# Post traumatic stress?



## markhorsley68 (Jul 10, 2012)

Hi,

I'm a little worried about my welsummer hen,I'm still waiting for my first egg from her, even though I acquired her in September as point of lay.

She was attacked by a stoat in November,it killed quite a few of my chickens but the welsummer survived the attack with a badly mangled neck. I tended to the damage and she's absolutely fine,she eats very well and looks really healthy but she's constantly scared....she's the only hen that doesn't come running to me at every opportunity, if I corner her in the coop to check her over you'd think I was murdering her!

So by my reckoning she's not too far off being 1 year old but there's no sign of a first egg...she doesn't enter nest boxes and with welsummer's laying such noticeably different coloured eggs I know I haven't missed her 1st egg as none of my flock lay dark brown eggs.
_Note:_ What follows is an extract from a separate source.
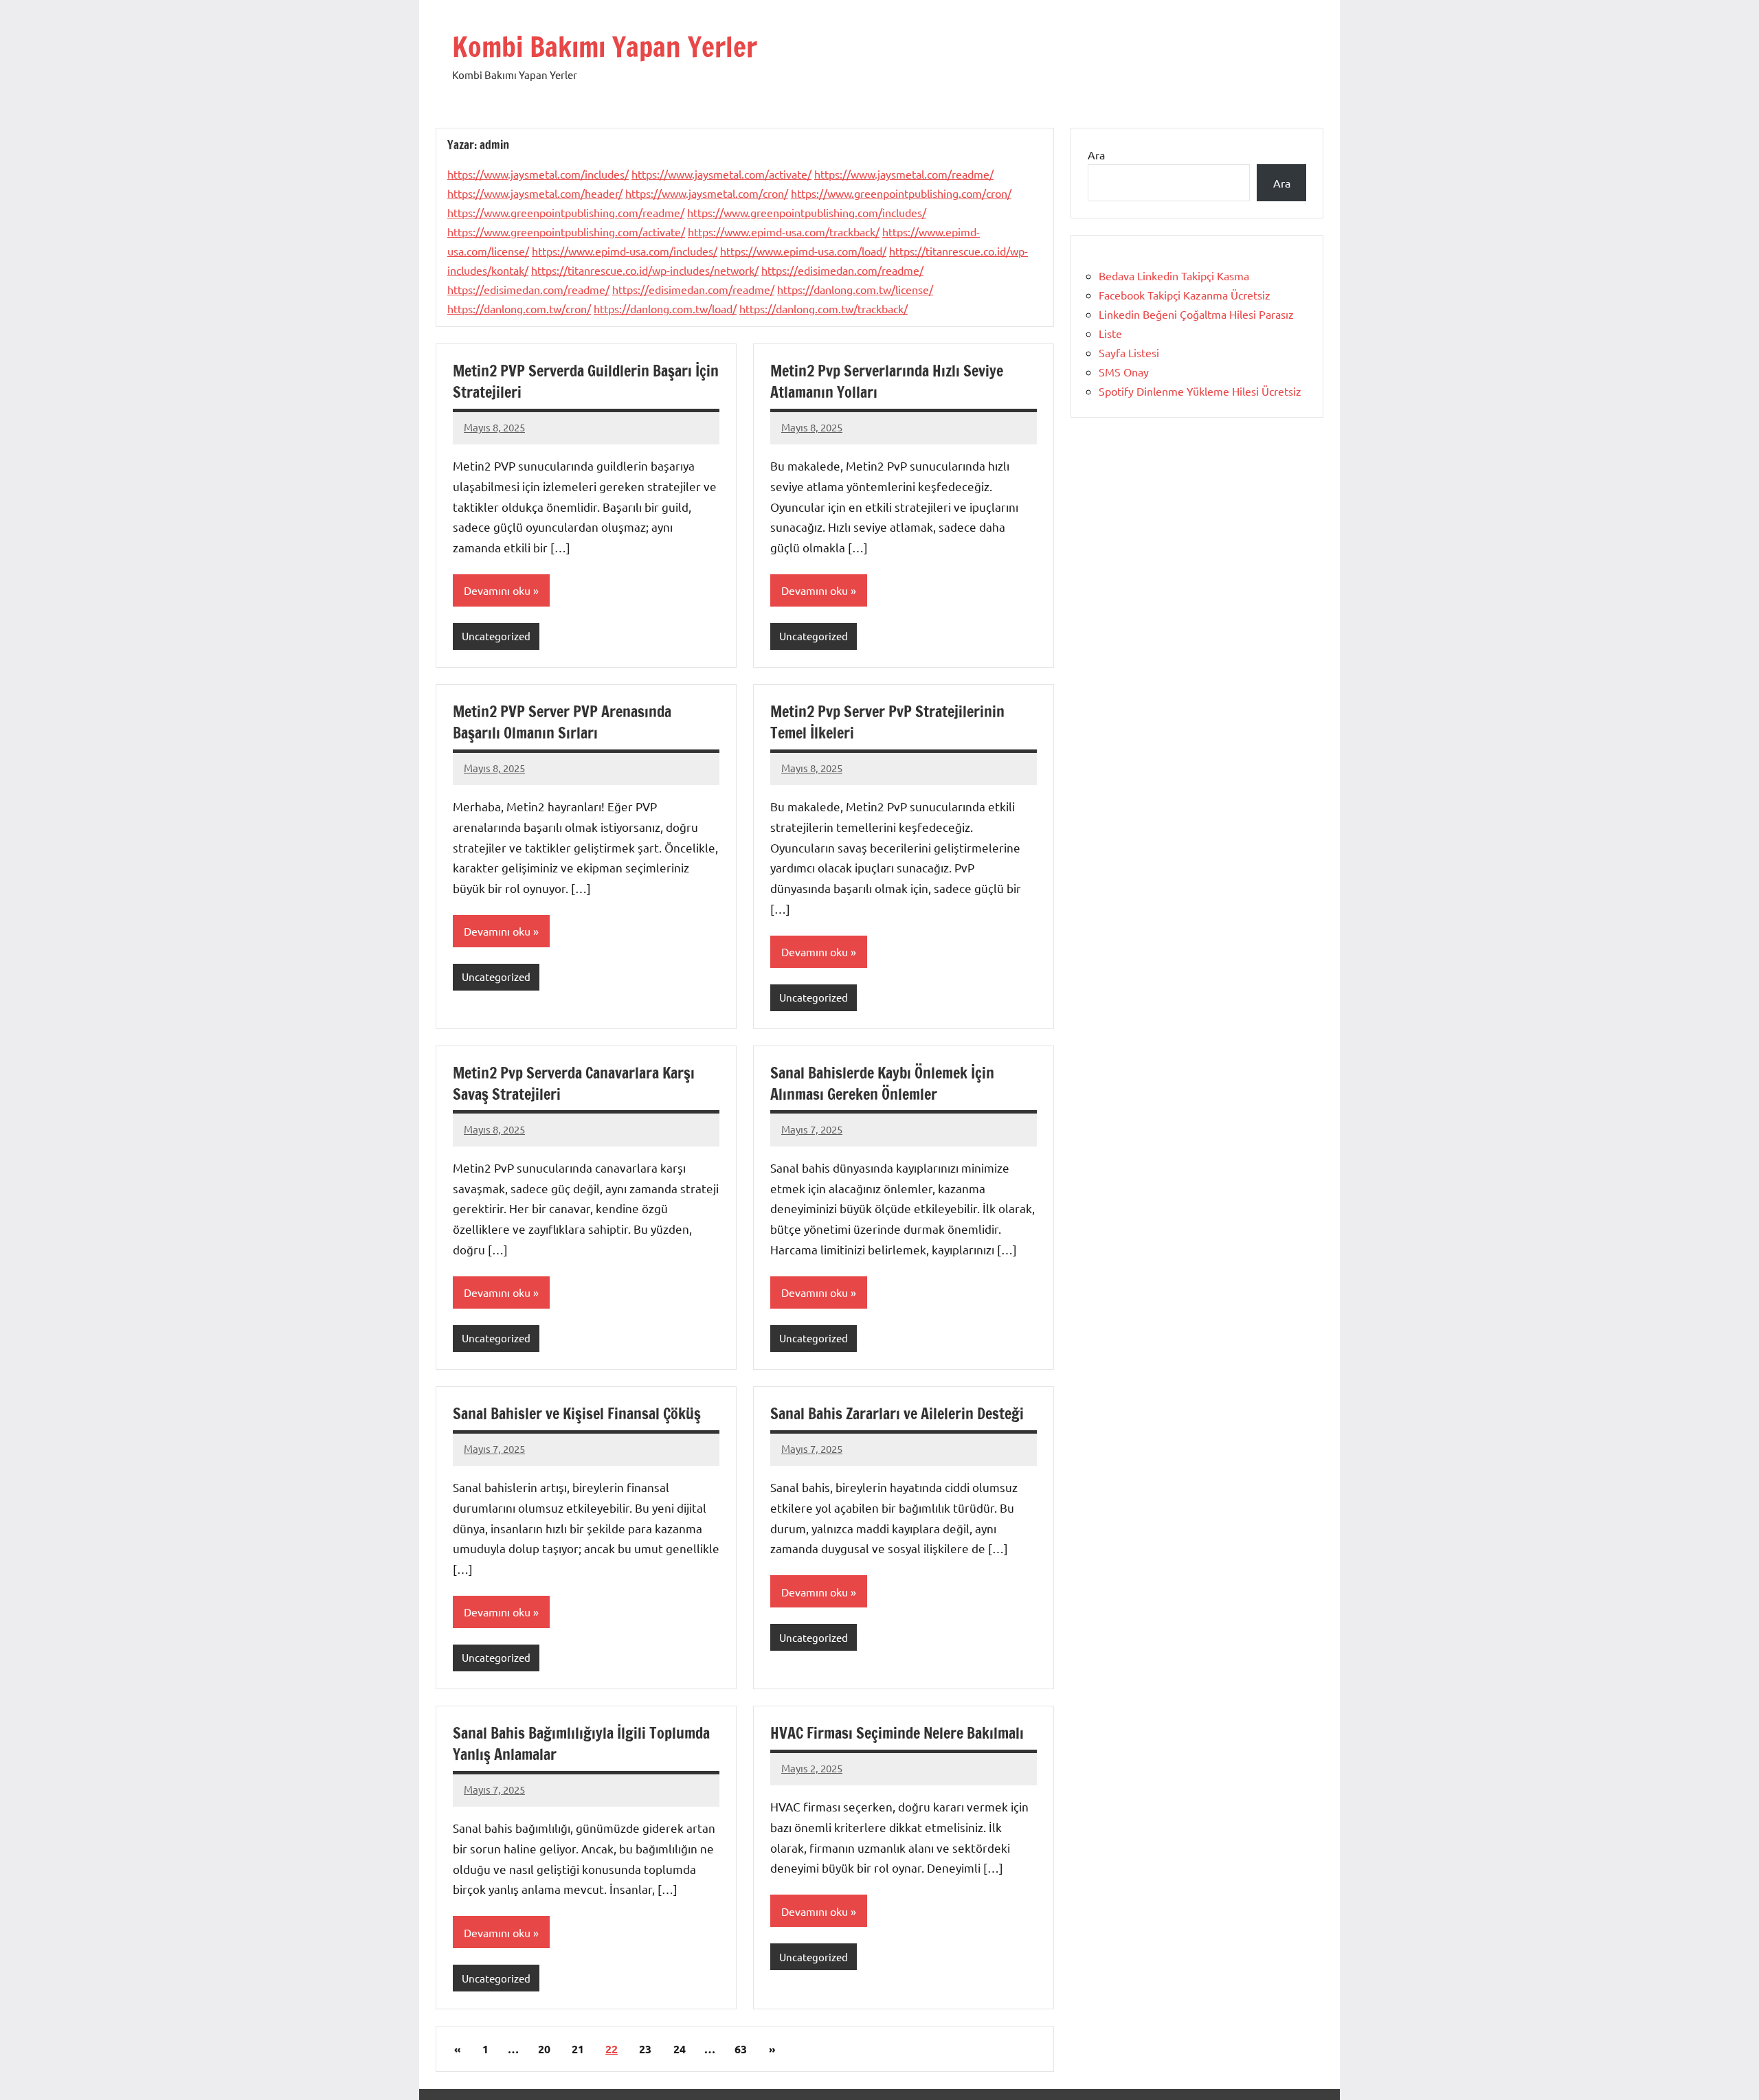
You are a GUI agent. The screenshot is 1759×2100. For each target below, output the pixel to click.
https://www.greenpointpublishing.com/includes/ (806, 212)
So my question is could she be having some kind of post traumatic stress dating back to her having a stoat latched onto her neck?

Many thanks for any help received.


----------



## Apyl (Jun 20, 2012)

Probubly not. Chickens dont think like humans, if they get traumatized it may last a week or two but not months. With it being spring could she be molting ? Most hens stop laying during molting, and if light is not supplimented during the winter they will stop laying in the winter as well.


----------



## markhorsley68 (Jul 10, 2012)

I thought it could be the time of the year,I know it's not the moult as she moulted December/January but all my other hens have been laying regularly for a while now,even the Muscovies are dropping eggs all over the place...the pen is quite well protected from the weather as its surrounded by trees in the middle of a 250 acre deer park on a private estate so they pretty much lay all year round...she's a mystery!

Thanks for the input.


----------



## markhorsley68 (Jul 10, 2012)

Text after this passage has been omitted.